Rate of attack and data encryption in retail
According to the 2023 study, the rate of ransomware attacks in retail has dropped from 77% to 69% year over year, contrary to the global cross-sector trend, which has remained constant at 66% over the previous two reports.
However, the rate of data encryption is now at its highest in three years, with almost three-quarters of ransomware attacks (71%) in retail resulting in data being encrypted. At the same time, the percentage of attacks stopped before data was encrypted continues to go down, with just one in four attacks (26%) stopped before data was encrypted.
In 21% of cases where data was encrypted, data was also stolen, suggesting that this “double dip” method (data encryption and data exfiltration) is becoming commonplace.
Root causes of attacks in retail
Exploited vulnerabilities (41%) were the most common root cause of the most significant ransomware attacks in the retail sector, followed by compromised credentials (22%).

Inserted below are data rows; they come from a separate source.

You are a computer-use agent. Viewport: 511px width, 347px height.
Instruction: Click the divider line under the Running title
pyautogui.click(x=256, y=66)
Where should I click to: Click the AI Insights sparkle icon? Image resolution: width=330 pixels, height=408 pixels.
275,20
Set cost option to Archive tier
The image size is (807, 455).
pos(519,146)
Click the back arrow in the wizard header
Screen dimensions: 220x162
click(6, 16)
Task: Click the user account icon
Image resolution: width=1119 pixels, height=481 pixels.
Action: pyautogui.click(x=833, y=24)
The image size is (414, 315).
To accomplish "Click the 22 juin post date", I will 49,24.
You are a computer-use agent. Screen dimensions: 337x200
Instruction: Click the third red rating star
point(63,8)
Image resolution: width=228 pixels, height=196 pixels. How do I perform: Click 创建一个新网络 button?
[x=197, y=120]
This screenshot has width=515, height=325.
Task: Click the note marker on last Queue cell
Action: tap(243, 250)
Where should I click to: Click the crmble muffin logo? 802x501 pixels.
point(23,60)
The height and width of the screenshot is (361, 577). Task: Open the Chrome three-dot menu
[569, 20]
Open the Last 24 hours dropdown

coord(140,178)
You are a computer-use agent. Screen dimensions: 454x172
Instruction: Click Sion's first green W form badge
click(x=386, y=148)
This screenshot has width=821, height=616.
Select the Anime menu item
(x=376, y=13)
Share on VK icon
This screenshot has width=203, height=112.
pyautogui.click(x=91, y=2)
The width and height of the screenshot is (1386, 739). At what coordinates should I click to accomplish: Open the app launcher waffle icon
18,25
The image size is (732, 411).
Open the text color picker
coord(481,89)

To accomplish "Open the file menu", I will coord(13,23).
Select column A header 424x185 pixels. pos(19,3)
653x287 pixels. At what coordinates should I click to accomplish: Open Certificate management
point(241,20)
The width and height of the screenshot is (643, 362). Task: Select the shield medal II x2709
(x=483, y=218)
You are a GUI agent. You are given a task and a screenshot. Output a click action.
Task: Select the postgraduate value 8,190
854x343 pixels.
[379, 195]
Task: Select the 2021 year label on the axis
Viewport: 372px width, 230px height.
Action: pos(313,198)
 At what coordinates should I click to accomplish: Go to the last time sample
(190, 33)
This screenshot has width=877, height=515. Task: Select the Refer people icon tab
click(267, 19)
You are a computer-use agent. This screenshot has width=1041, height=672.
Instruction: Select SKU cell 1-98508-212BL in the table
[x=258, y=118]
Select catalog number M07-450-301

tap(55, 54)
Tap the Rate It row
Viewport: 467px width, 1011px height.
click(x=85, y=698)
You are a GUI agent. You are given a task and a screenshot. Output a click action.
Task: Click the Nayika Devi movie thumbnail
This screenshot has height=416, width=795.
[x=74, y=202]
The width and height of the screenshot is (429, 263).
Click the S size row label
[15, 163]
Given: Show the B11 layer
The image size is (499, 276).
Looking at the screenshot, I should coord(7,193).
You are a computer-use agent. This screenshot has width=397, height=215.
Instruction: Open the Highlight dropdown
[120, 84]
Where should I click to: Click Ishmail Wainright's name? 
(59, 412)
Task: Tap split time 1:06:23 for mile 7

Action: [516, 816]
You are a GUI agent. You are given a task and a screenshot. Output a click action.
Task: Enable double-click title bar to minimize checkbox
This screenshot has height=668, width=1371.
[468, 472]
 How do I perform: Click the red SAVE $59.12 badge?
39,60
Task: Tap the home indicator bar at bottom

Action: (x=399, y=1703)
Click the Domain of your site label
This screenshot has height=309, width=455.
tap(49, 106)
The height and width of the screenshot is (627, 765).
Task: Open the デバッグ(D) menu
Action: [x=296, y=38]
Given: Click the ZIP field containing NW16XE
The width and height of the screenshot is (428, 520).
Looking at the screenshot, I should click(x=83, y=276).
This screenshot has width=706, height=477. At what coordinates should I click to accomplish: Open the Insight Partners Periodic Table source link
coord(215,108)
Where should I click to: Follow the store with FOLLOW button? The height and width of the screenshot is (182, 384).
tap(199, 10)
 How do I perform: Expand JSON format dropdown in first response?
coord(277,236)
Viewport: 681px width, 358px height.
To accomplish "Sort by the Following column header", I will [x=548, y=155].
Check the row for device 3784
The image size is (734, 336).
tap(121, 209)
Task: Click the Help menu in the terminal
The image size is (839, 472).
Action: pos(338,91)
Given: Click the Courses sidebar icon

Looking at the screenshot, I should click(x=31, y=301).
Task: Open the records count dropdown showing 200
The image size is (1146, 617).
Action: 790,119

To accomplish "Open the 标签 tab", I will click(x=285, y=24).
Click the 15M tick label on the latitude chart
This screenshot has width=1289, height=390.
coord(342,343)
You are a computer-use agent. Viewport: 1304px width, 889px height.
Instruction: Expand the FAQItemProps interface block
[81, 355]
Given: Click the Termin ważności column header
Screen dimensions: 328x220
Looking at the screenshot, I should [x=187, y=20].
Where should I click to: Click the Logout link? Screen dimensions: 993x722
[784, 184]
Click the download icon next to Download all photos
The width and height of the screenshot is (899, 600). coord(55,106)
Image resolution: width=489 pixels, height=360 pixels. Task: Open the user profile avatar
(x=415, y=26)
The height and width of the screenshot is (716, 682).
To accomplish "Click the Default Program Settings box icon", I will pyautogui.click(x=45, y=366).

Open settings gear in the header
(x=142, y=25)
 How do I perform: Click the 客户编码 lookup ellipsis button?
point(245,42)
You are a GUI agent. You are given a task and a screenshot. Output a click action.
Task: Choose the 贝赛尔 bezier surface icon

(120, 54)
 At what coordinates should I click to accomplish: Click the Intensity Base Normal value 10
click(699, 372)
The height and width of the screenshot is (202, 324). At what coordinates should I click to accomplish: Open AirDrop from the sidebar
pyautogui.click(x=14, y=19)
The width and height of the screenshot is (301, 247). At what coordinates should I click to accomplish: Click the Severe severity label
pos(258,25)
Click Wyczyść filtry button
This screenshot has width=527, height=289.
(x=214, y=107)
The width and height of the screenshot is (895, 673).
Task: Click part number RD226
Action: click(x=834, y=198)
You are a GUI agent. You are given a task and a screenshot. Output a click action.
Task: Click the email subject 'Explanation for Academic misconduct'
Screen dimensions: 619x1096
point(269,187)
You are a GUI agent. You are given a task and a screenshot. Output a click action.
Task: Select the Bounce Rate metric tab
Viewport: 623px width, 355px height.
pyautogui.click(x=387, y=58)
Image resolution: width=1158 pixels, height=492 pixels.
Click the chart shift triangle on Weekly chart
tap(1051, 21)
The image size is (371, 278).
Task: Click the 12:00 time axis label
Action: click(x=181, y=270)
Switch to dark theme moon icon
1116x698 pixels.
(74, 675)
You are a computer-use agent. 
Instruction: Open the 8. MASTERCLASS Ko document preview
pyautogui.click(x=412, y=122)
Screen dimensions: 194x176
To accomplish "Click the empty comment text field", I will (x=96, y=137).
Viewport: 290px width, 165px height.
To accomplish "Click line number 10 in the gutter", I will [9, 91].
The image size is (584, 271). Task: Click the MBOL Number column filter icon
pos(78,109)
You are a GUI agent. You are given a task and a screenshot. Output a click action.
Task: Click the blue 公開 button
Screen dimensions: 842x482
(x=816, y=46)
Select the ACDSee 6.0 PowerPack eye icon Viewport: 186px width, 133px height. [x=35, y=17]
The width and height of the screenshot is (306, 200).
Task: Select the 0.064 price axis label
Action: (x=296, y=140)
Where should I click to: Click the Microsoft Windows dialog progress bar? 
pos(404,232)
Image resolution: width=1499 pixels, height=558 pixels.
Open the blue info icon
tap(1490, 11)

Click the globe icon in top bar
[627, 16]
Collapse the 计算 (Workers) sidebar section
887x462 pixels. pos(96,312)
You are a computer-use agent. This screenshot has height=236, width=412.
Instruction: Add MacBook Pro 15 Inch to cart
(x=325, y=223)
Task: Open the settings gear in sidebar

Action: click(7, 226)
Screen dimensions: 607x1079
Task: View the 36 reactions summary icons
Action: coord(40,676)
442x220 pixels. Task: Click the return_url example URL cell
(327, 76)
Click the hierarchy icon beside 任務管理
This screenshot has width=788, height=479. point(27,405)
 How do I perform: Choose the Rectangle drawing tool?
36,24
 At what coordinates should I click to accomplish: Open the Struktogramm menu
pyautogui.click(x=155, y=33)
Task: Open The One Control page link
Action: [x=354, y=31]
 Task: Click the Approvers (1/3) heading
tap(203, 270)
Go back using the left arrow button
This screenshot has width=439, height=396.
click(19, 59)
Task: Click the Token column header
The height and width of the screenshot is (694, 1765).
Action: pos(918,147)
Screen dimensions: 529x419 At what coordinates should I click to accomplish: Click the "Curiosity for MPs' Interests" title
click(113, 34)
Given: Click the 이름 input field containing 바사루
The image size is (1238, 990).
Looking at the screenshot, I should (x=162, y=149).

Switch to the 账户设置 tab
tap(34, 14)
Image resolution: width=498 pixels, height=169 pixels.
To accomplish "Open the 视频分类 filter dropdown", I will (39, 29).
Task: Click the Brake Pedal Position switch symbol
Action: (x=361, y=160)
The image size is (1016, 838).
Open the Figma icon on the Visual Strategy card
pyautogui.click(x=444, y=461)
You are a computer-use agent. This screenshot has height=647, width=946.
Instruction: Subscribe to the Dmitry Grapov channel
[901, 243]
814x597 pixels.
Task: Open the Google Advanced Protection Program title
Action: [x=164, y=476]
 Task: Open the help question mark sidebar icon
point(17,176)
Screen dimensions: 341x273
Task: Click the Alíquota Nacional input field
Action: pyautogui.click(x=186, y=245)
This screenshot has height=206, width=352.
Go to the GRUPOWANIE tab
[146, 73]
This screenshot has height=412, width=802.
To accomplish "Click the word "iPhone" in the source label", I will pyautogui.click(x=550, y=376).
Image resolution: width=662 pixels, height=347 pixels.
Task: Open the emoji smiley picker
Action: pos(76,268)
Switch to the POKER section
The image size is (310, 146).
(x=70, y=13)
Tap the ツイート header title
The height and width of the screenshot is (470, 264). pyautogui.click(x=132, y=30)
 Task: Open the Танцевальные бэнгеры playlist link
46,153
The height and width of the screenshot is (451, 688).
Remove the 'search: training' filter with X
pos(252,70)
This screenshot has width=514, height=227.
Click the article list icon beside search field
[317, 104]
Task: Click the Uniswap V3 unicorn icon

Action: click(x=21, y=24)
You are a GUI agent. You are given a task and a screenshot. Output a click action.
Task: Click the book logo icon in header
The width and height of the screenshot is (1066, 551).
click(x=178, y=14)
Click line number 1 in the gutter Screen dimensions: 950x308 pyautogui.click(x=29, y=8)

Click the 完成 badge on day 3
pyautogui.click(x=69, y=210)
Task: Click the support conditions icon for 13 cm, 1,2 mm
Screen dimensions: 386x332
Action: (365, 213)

Furthermore, nearly one-third of retail respondents (32%) said email (malicious emails or phishing) was the root cause of attacks.
Data recovery and the propensity to pay the ransom in retail
97% of retail organizations got their encrypted data back, the same as the global average. To recover the encrypted data, 43% of retail organizations reported paying the ransom, while over two-thirds (68%) relied on backups – slightly lower than the cross-sector averages. Concerningly, the use of backups in retail decreased to 68% in the 2023 survey from 73% in the 2022 survey.
The proportion of retail organizations paying higher ransoms has increased from our 2022 study, with over two-thirds of retail organizations (68%) reporting payments of $1 million or more compared to 5% (with rounding) the year prior. Conversely, 6% paid less than $100,000, down from 70% in last year’s report.
Mitigating the ransomware risk
Sophos recommends the following best practices to help defend against ransomware and other cyberattacks:
- Strengthen defensive shields, including:
-
- Security tools that defend against the most common attack vectors, including endpoint protection with strong anti-exploit capabilities to prevent exploitation of vulnerabilities, and Zero Trust Network Access (ZTNA) to thwart the abuse of compromised credentials
- Adaptive technologies that respond automatically to attacks, disrupting adversaries and buying defenders time to respond
- 24/7 threat detection, investigation and response, whether delivered in-house or by a specialist Managed Detection and Response (MDR) provider
- Optimize attack preparation, including making regular backups, practicing recovering data from backups, and maintaining an up-to-date incident response plan
- Maintain good security hygiene, including timely patching and regularly reviewing security tool configurations
About the survey
Data for the State of Ransomware 2023 report comes from a vendor-agnostic survey of 3,000 cybersecurity/IT leaders conducted between January and March 2023, including 355 in the retail sector. Respondents were based in 14 countries across the Americas, EMEA, and Asia Pacific. Organizations surveyed had between 100 and 5,000 employees, and revenue ranged from less than $10 million to more than $5 billion.